Let every soul submit itself unto the higher powers; for there is no power but of God, and the powers that be are ordained of God. ” Why does the apostle say: every soul, instead of every man, or rather every believer? Is he alluding to the fact that submission ought to proceed from the inmost sanctuary of the human being (the conscience, Romans 13:5)? The word every does not correspond well with this explanation; it leads rather to the thought that the apostle means to express that a duty is involved which is naturally incumbent on every human being. This is not an obligation on the believer arising from his spiritual life, like the precepts of chap. 12; it is an obligation of the psychical life which is the common domain of mankind. Every free and reasonable being should recognize its suitableness.

The present imperative, ὑποτασσέσθω, let it submit itself, indicates a reflex action, exercised by the man on himself, and that permanently. This expression is, indeed, the counterpart of the term σωφρονεῖν, to control oneself, in chap. 12

The term higher powers does not denote merely the highest class of authorities in the state. It is all those powers in general and of all degrees; they are thus designated as being raised above the simple citizen; comp. Romans 13:7.

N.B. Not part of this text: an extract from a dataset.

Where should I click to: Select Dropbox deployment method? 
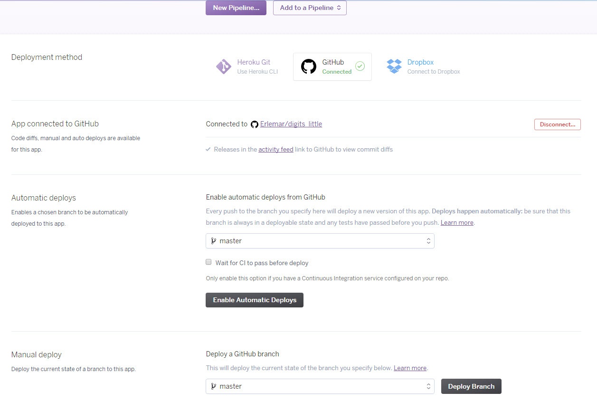(424, 67)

The second part of this verse justifies the duty of submission, and that for two reasons: the first is the divine origin of the state as an institution; the second, the will of God which controls the raising of individuals to office at any given time. The first proposition has the character of a general principle. This appears (1) from the singular ἐξουσία, power; comp. the same word in the plural before and after, in the same verse, which proves that Paul means to speak of power in itself, and not of its historical and particular realizations; (2) from the negative form of the proposition: “there is not but of”...; this form corresponds also to the enunciation of an abstract principle; (3) from the choice of the preposition ἀπό, of, or on the part of, which indicates the origin and essence of the fact. It is true the Alexs. and Byzs. read ὑπό, by, in this proposition as well as in the following. But this is one of the cases in which the Greco-Latin text has certainly preserved the true reading. It is clear, whatever Tischendorf may think, that the copyists have changed the first preposition according to that of the following clause. Meyer himself acknowledges this. We shall see that as thoroughly as ἀπό corresponds to the idea of the first proposition, so thoroughly does ὑπό apply to that of the second. Paul means, therefore, first, that the institution of the state is according to the plan of God who created man as a social being; so that we are called to recognize in the existence of a power (authority) the realization of a divine thought. In the second proposition he goes further (δέ, and, moreover). He declares that at each time the very persons who are established in office occupy this exalted position only in virtue of a divine dispensation. This gradation from the first idea to the second appears (1) from the particle δέ; (2) from the participle οὖσαι, those who are, that is to say, who are there; this term added here would be superfluous if it did not denote the historical fact in opposition to the idea; (3) from the return to the plural (the powers), which proves that Paul means again to designate here, as in the first part of the verse, the manifold realizations of social power; (4) from the affirmative form of the proposition, which applies to the real fact; (5) from the preposition ὑπό, by, which more naturally describes the historical fact than would be done by the preposition ἀπό, on the part of.

The word ἐξουσίαι in the T. R. is probably only a copyist's addition.

But for the very reason of this precept it is asked: If it is not merely the state in itself which is a thought of God, but if the very individuals who possess the power at a given time are set up by His will, what are we to do in a period of revolution, when a new power is violently substituted for another? This question, which the apostle does not raise, may, according to the principles he lays down, be resolved thus: The Christian will submit to the new power as soon as the resistance of the old shall have ceased. In the actual state of matters he will recognize the manifestation of God's will, and will take no part whatever in any reactionary plot. But should the Christian support the power of the state even in its unjust measures? No, there is nothing to show that the submission required by Paul includes active co-operation; it may even show itself in the form of passive resistance, and it does not at all exclude protestation in word and even resistance in deed, provided that to this latter there be joined the calm acceptance of the punishment inflicted; comp. the conduct of the apostles and Peter's answer, Acts 5:29; Acts 5:40-42. This submissive but at the same time firm conduct is also a homage to the inviolability of authority; and experience proves that it is in this way all tyrannies have been morally broken, and all true progress in the history of humanity effected.